Members of the US Senate have asked the NFL commissioner to make more game-day broadcasts available to local fans at no cost on broadcast television.

Members of the US Senate have asked the NFL commissioner to make more game-day broadcasts available to local fans at no cost on broadcast television.

The league already provides free broadcasts in the home cities of competing teams, but in a letter to Commissioner, Roger Goodell, 13 members of the Senate said that the NFL is too narrowly interpreting what a home city is.

“The policy leaves behind NFL fans across the country simply because they live outside cities to which the NFL has granted franchises,” the senators told Goodell, pointing out that the NFL does not consider the western Pennsylvania town of Johnstown part of the Pittsburgh Steelers’ home market.

The NFL Network and several cable operators, including Comcast and Time Warner, are in a dispute over football carriage. The NFL wants the network placed on cable’s basic tier, while the cable companies want it to be a premium channel or part of a paid sports tier.

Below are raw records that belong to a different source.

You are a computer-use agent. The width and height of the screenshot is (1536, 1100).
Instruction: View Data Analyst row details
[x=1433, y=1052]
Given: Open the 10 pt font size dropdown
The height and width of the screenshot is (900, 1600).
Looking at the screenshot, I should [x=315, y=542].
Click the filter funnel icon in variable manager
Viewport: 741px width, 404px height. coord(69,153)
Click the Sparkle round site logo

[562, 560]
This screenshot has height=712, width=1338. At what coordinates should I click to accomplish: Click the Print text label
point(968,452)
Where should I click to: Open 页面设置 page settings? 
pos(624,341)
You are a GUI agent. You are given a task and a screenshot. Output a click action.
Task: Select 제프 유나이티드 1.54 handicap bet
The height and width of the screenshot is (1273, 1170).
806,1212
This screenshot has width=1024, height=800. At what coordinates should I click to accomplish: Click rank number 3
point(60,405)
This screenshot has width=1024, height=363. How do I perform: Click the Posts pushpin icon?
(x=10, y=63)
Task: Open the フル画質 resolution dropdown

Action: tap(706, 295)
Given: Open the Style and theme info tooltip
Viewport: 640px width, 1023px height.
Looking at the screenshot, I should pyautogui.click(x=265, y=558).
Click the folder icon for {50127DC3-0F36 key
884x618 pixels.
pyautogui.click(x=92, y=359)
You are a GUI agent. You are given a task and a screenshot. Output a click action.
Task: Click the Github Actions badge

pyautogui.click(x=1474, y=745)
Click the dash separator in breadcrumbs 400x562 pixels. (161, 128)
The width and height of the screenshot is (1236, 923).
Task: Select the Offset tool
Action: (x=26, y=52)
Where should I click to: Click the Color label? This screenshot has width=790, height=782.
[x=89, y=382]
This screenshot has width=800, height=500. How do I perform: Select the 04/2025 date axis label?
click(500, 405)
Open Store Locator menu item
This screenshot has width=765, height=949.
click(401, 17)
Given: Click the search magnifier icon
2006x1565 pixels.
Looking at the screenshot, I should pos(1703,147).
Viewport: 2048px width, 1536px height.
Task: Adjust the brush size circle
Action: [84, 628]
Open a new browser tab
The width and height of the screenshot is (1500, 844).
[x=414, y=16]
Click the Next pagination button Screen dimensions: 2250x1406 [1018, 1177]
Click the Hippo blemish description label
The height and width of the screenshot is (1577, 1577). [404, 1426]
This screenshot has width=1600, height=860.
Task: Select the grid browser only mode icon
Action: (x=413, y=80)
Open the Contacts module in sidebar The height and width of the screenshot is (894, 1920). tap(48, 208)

In a statement to the press, the NFL, said: “The goal of our NFL Network games is to show [games] to a national audience. However, that goal has been undercut by several of the largest cable operators that are discriminating against our network by either refusing to carry it or placing it on a much more costly tier than the sports networks that the cable operators themselves own. These cable operators are denying their consumers fair access to this popular NFL programming.”